This is a pytorch implementation of GAIL in a navigation problem. Just run "GAIL_OppositeV4.py". The program first train a expert to solve the task, then sample a expert trajectory, then use GAIL to imitate it.
Then environment is something like that, start position is red, goal position is green.
states are numpy array of size (1, 2), which are x,y coordinate. action are 0-4 integer for go up/go down/go left/go right/wait, should be fed into step function as step([action, 0]).

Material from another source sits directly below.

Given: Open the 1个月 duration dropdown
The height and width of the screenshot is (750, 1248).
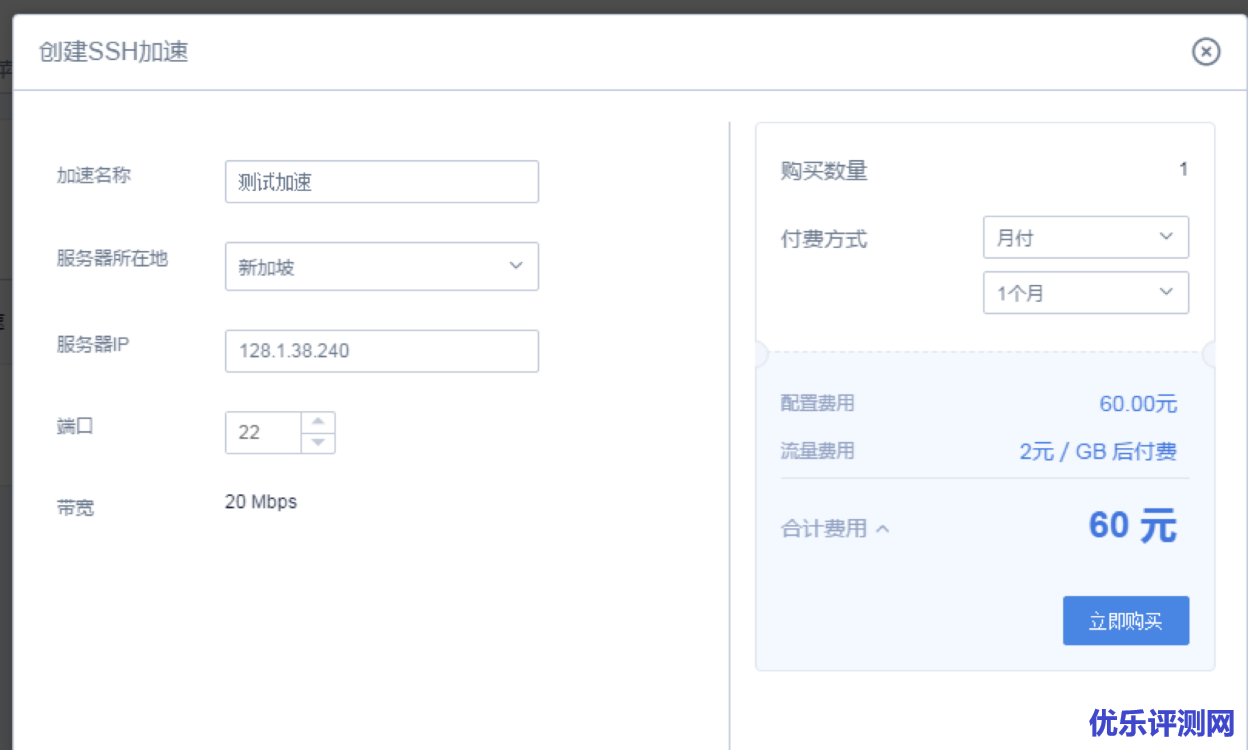Looking at the screenshot, I should point(1085,293).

You will get something like that at the end
expert trajectory
step 0 agent 1 at [[0.44444444 0.11111111]] agent 1 action 0
step 1 agent 1 at [[0.33333333 0.11111111]] agent 1 action 0
step 2 agent 1 at [[0.22222222 0.11111111]] agent 1 action 0
step 3 agent 1 at [[0.11111111 0.11111111]] agent 1 action 3
step 4 agent 1 at [[0.11111111 0.22222222]] agent 1 action 3
step 5 agent 1 at [[0.11111111 0.33333333]] agent 1 action 3
step 6 agent 1 at [[0.11111111 0.44444444]] agent 1 action 3
step 7 agent 1 at [[0.11111111 0.55555556]] agent 1 action 3
step 8 agent 1 at [[0.11111111 0.66666667]] agent 1 action 3
step 9 agent 1 at [[0.11111111 0.77777778]] agent 1 action 1
step 10 agent 1 at [[0.22222222 0.77777778]] agent 1 action 1
step 11 agent 1 at [[0.33333333 0.77777778]] agent 1 action 1
learnt trajectory
step 0 agent 1 at [[0.44444444 0.11111111]] agent 1 action 0
step 1 agent 1 at [[0.33333333 0.11111111]] agent 1 action 0
step 2 agent 1 at [[0.22222222 0.11111111]] agent 1 action 0
step 3 agent 1 at [[0.11111111 0.11111111]] agent 1 action 3
step 4 agent 1 at [[0.11111111 0.22222222]] agent 1 action 3
step 5 agent 1 at [[0.11111111 0.33333333]] agent 1 action 3
step 6 agent 1 at [[0.11111111 0.44444444]] agent 1 action 3
step 7 agent 1 at [[0.11111111 0.55555556]] agent 1 action 3
step 8 agent 1 at [[0.11111111 0.66666667]] agent 1 action 3
step 9 agent 1 at [[0.11111111 0.77777778]] agent 1 action 1
step 10 agent 1 at [[0.22222222 0.77777778]] agent 1 action 1
step 11 agent 1 at [[0.33333333 0.77777778]] agent 1 action 1
You can see it replicates the expert trajectory correctly.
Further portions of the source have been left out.